Thursday, April 18, 2024

OP-ED | 17-02-2024 06:14

The summer of our discontent

There is every reason to fear a vicious circle of devaluation and inflation continuing.

President Javier Milei constantly comes across as a walking quotation of those famous Walt Whitman lines: “Do I contradict myself? Very well then, I contradict myself/I am large, I contain multitudes,” not least in his warm encounter with the previously reviled Pope Francis in Rome earlier this week, and the January inflation of 20.6 percent announced on Saint Valentine’s Day would be a case in point – the love story between Milei and his multitudes celebrating another milestone in government eyes but a Saint Valentine Day’s massacre 95 years later for the millions living on shrinking wages, pensions and social welfare benefits.

The worst inflation in three decades coinciding with two months in which the money supply has been frozen poses a supreme contradiction confounding orthodox economic theory but the paradox is more apparent than real. Monetary causes and their inflationary effects never overlap in real time – the January inflation clearly reflects the maxi-devaluation of the previous month, accompanied by the lid being taken off prices frozen for months or even years by a new government bent on not wasting any time of its honeymoon. The euphoria of some government supporters over last month’s inflation might seem incomprehensible to millions of wage-earners, pensioners and social welfare beneficiaries and to the inland provinces which mostly voted for Milei in far greater numbers than the metropolis last year, but it has grounds beyond being five percent lower than the December figure – the biggest percentages were for services like transport and communications (mobile telephones, lnternet, etc.), not food and beverages, thus permitting optimism that updating these regulated services might be a one-off factor like devaluation rather than a chronic problem.

Nevertheless, even accepting this logic leaves no room for complacency.
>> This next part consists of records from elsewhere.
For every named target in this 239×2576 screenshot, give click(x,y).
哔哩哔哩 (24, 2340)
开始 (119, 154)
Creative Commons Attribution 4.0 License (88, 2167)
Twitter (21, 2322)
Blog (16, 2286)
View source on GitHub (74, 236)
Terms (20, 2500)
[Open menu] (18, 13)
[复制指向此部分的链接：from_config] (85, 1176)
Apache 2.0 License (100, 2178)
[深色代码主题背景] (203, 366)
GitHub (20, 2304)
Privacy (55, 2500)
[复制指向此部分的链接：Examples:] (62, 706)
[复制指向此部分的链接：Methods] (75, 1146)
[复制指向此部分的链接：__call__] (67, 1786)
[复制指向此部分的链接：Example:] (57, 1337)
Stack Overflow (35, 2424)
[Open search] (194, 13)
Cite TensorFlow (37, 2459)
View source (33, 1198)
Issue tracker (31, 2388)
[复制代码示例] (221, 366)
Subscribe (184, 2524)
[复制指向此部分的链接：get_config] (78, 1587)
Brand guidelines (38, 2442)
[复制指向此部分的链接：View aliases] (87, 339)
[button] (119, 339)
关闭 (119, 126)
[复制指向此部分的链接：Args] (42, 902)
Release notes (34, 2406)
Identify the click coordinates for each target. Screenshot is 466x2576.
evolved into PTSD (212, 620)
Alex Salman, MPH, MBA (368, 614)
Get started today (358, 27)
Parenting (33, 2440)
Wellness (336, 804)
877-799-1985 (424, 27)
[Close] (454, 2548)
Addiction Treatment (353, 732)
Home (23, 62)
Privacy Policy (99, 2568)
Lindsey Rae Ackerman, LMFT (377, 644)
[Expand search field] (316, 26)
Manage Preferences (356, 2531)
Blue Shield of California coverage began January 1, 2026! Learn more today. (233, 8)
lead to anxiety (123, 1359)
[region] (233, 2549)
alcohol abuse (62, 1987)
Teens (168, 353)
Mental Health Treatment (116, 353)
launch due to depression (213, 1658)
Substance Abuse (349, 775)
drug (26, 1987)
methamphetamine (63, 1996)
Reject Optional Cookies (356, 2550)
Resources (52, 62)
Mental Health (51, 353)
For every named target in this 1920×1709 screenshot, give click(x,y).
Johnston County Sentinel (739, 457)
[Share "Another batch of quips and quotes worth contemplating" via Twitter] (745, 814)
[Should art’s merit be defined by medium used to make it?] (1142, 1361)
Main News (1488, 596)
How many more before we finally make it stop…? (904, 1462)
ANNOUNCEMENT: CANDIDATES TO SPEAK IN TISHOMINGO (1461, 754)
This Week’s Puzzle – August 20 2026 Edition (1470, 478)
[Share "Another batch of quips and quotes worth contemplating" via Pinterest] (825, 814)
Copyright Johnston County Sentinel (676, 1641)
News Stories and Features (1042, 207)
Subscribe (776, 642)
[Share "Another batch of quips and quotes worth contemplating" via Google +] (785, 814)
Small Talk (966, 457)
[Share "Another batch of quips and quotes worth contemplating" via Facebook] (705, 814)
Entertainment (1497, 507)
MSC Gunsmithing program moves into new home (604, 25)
The government cannot be so sure of devaluation being a one-off factor because there is a mismatch between fiscal and monetary policy similar to the imbalance which doomed the 2015-2019 Mauricio Macri administration with shock on the one front and gradualism on the other. Not much of the latter in the virulent Javier Milei style except for the crawling peg of a monthly two percent devaluation stubbornly maintained by the Central Bank, which is totally out of sync with inflation. There is thus every reason to fear a vicious circle of devaluation and inflation continuing.

Nor can there be any complacency with the zero fiscal deficit achieved for January at all odds with its inflation figure. This deficit is the result of methods which are socially and politically unsustainable. Without going to Milei’s extremes, both the main economy ministers of the Alberto Fernández administration were able to achieve fiscal progress (or at least stop the rot) by allowing inflation to do their work for them, swelling revenues in nominal terms while shrinking spending in real terms – in this sense Economy Minister Luis Caputo has not invented any magic new method but merely accelerated the old with no art or science about it. Recession might tame inflation but there will be no growth without the infrastructure whose ministry the government has just abolished. Real wages, state employee pay and especially pensions are being squeezed beyond endurance – the latter are hopelessly adrift with all alternatives to the dysfunctional updating scheme inherited from the Alberto Fernández Presidency gridlocked in Congress while the ANSES social security administration in charge of retirement and welfare benefits has lost all direction now that its competent head Osvaldo Giordano has been blown away by a burst of spite from Milei against provincial governors frustrating his omnibus law.

There is every reason to fear a major socio-economic crisis with real wages torn to shreds without any income policy to plug the gap or any real communication effort to convince the citizenry of any promised land (which Milei has just visited but is not on anybody else’s horizon) and yet such a crisis is not inevitable. Whatever the legislative mishaps, Milei and Caputo have successfully placed their core issue of eliminating inflation by ending the fiscal deficit on the agenda and there is still a broad social consensus that this is the path, despite the hardships. Nor do they lack either the means or the will to move against the fiscal deficit, even after the Congress setbacks – the discretionary basis of federal payments to the provinces installed by Kirchnerism to maximise their control makes it easier to turn off that tap, for example.

Yet it remains a tightrope inviting pushback – Newton’s third law of action and reaction being equal and opposite applies here too.